Write out, word for word, only the lines from the one containing "[Structured Innovation Strategy" through the final line of the data.

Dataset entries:
..............................
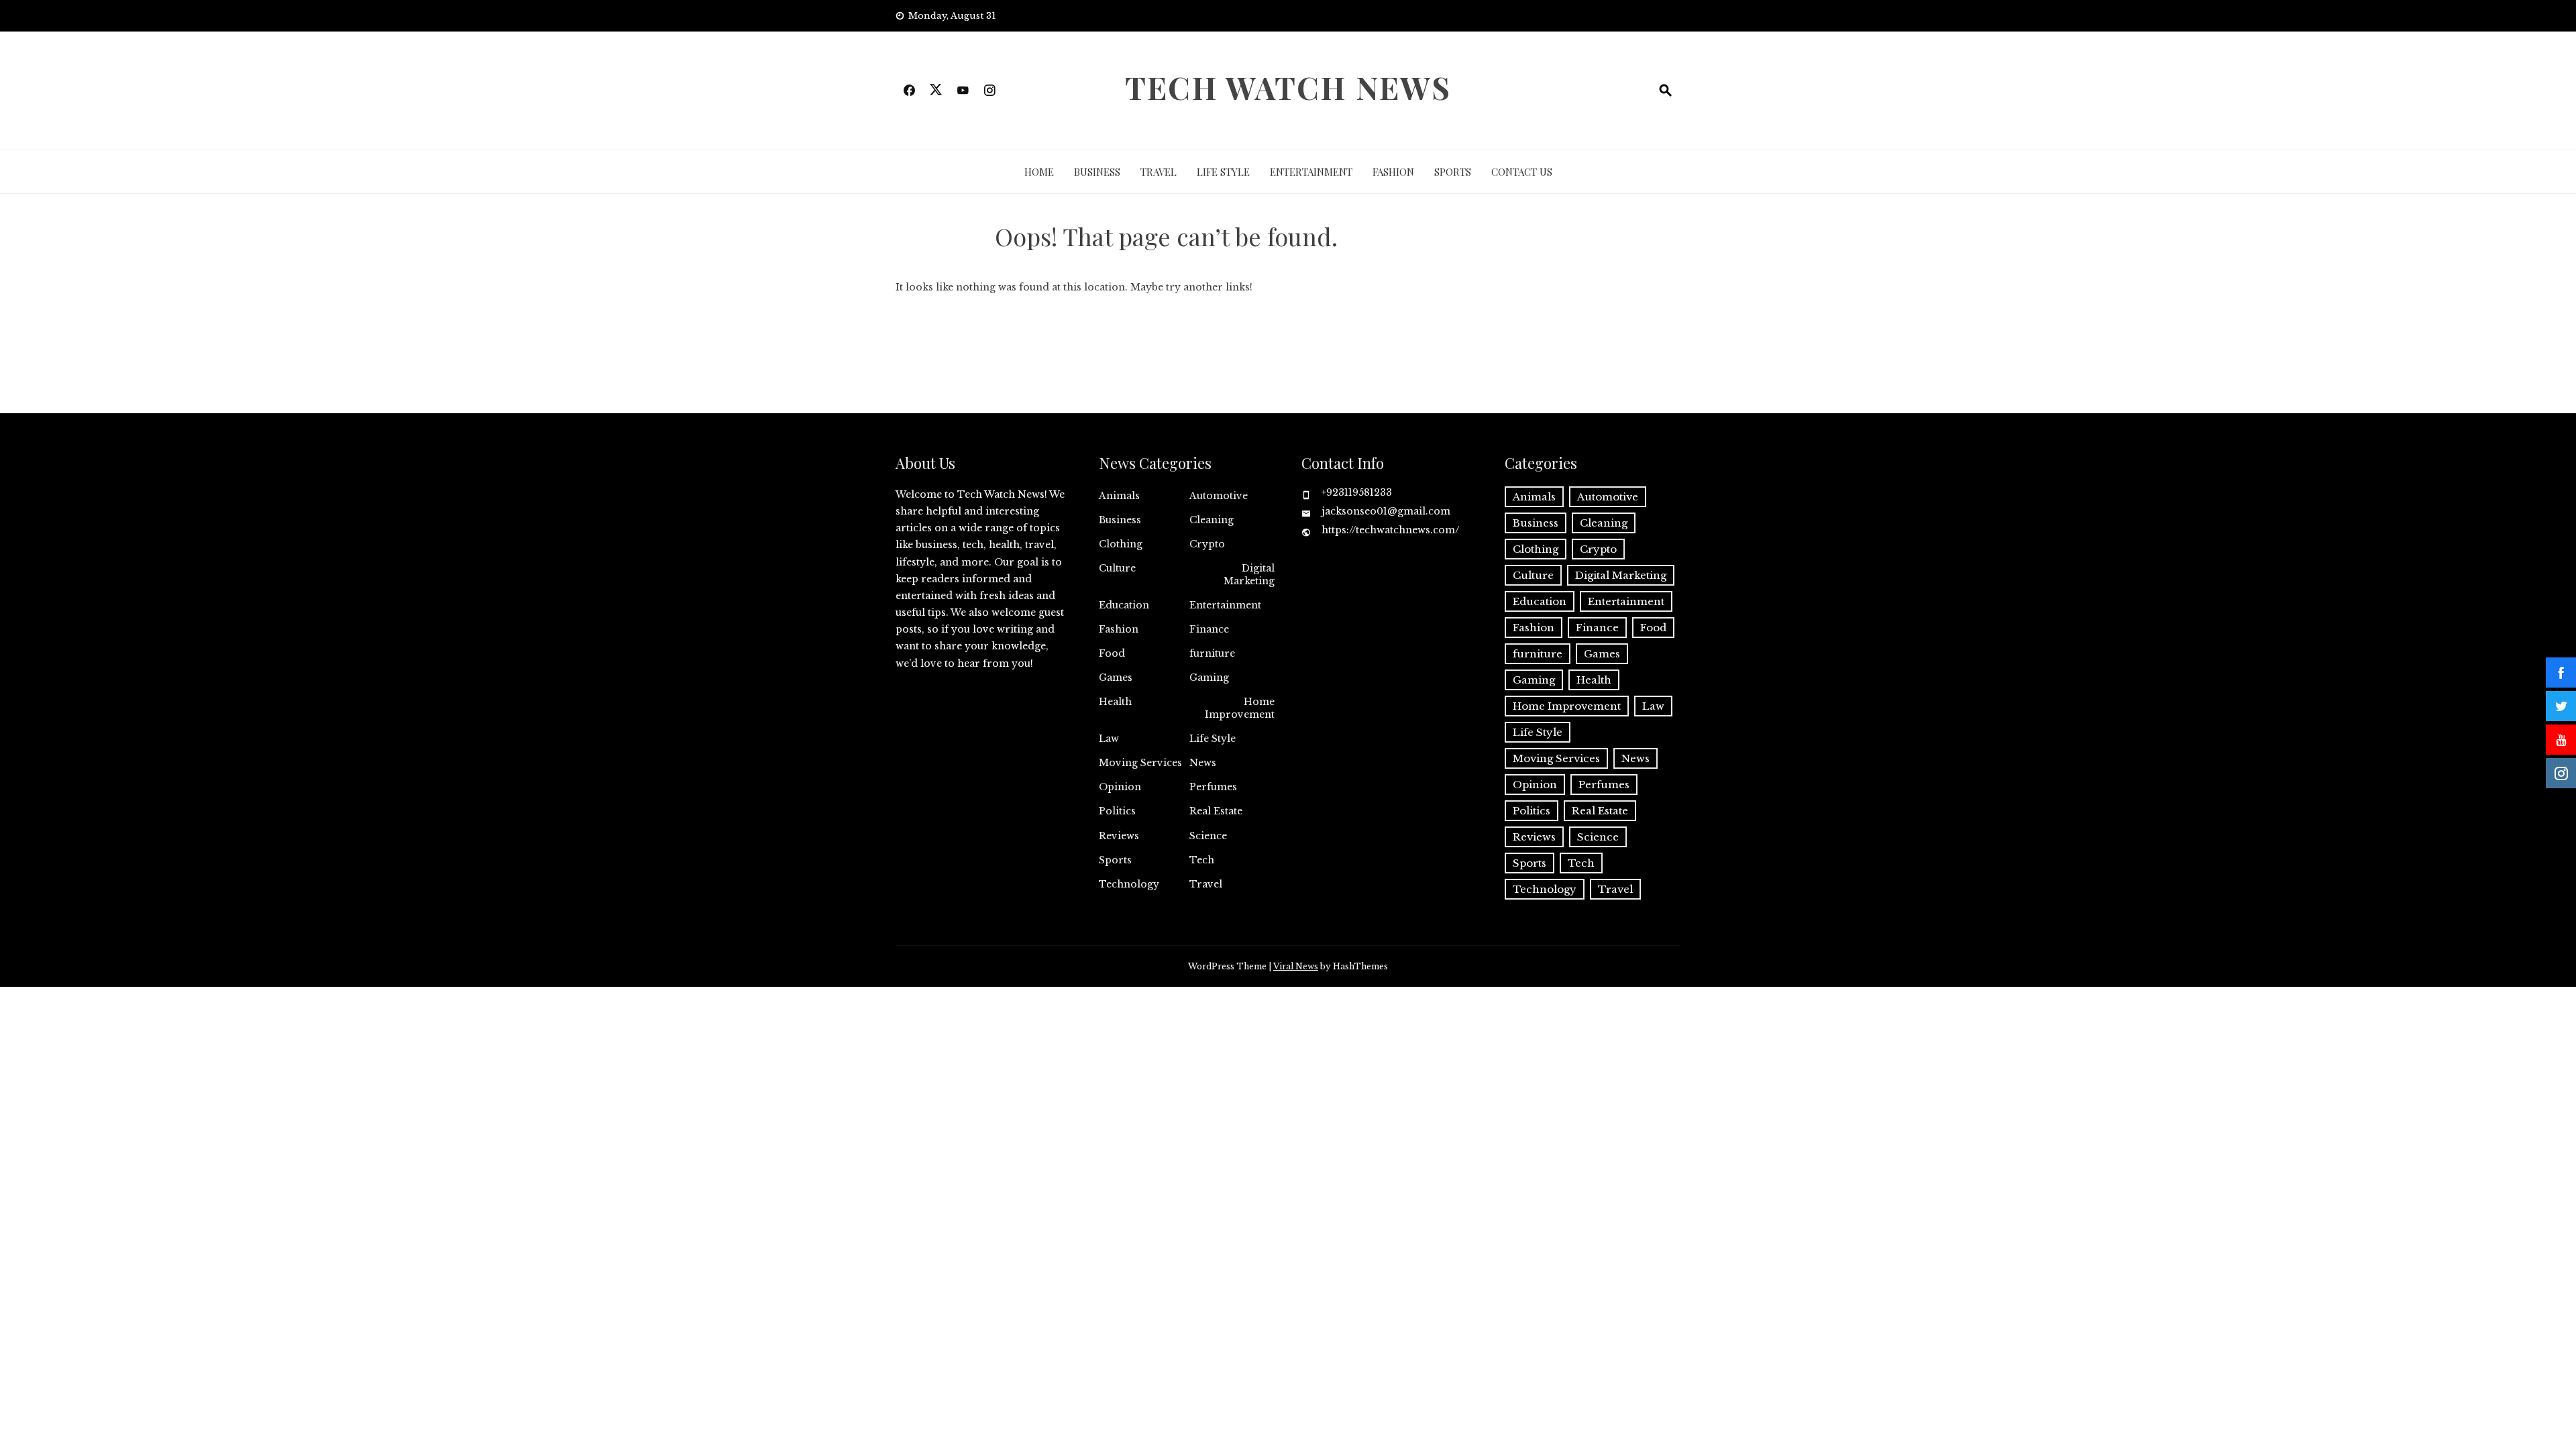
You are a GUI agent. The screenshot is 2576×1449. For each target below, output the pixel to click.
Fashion (1393, 171)
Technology (1129, 884)
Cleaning (1211, 520)
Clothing (1120, 544)
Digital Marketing (1249, 574)
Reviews (1119, 836)
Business (1097, 171)
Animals (1119, 496)
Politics (1117, 811)
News (1202, 763)
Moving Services (1140, 763)
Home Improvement (1240, 708)
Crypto (1207, 544)
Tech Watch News (1288, 87)
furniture (1212, 653)
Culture (1117, 568)
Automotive (1218, 496)
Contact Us (1521, 171)
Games (1115, 678)
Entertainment (1311, 171)
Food (1112, 653)
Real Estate (1215, 811)
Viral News (1295, 966)
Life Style (1223, 171)
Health (1115, 702)
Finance (1209, 629)
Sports (1452, 171)
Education (1124, 605)
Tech (1201, 860)
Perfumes (1213, 787)
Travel (1158, 171)
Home (1039, 171)
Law (1109, 739)
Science (1208, 836)
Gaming (1209, 678)
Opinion (1120, 787)
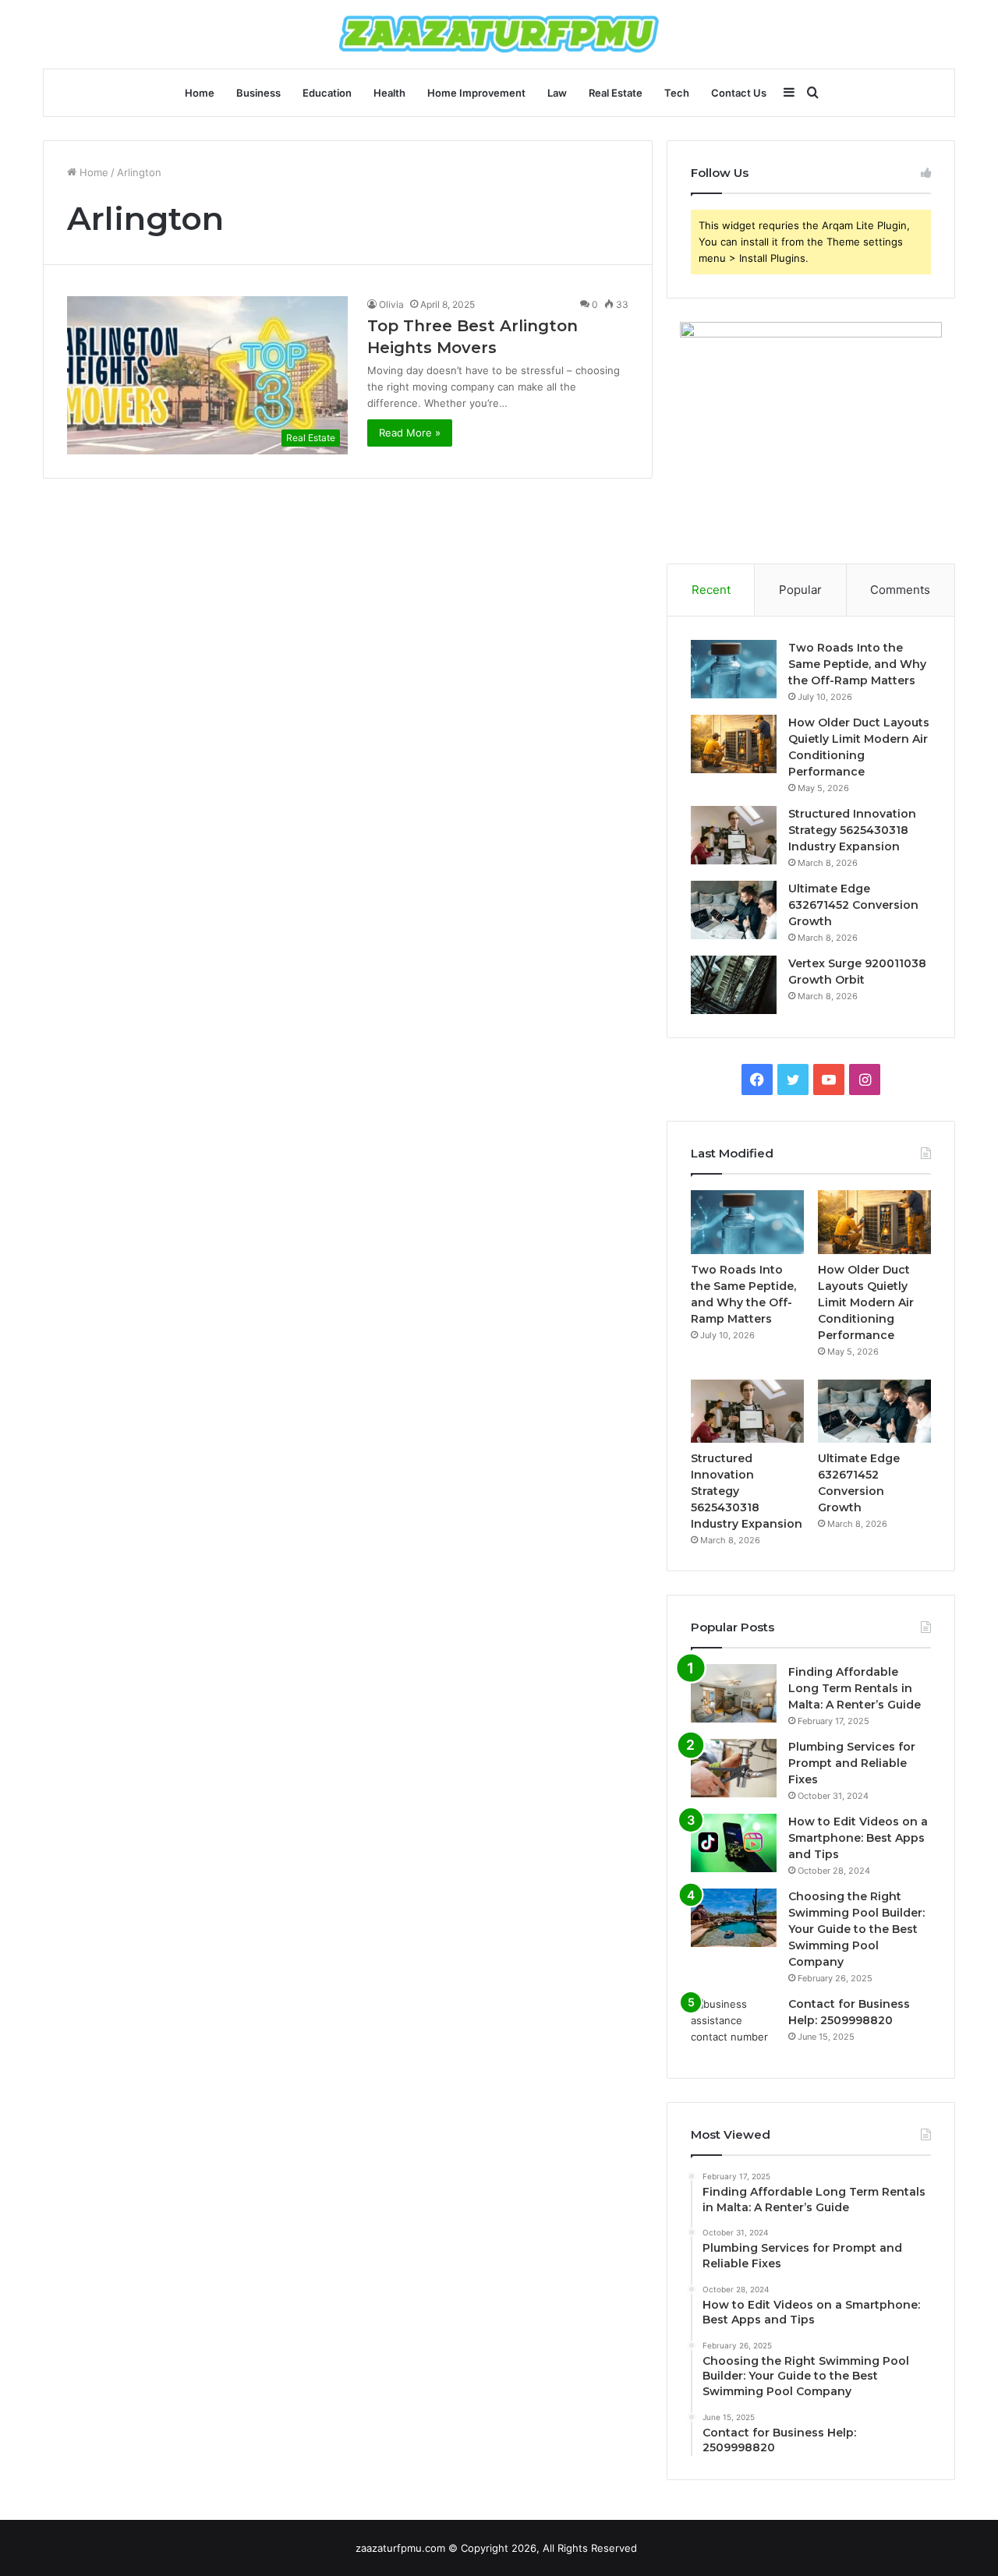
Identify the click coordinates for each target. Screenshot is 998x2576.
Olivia (391, 304)
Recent (711, 589)
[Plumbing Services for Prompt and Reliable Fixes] (734, 1768)
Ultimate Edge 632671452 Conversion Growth (853, 905)
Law (557, 93)
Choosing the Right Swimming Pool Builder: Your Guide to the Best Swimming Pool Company (856, 1929)
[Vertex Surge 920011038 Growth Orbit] (734, 985)
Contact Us (738, 93)
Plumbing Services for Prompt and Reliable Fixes (851, 1763)
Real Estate (615, 93)
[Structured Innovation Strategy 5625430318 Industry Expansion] (734, 835)
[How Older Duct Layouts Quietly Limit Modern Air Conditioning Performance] (734, 744)
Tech (676, 93)
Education (327, 93)
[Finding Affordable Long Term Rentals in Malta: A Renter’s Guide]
..............................
# Response area
[Structured Innovation Strategy 5625430318 Industry Expansion] (734, 835)
[How Older Duct Layouts Quietly Limit Modern Air Conditioning Performance] (734, 744)
Tech (676, 93)
Education (327, 93)
[Finding Affordable Long Term Rentals in Malta: A Renter’s Guide]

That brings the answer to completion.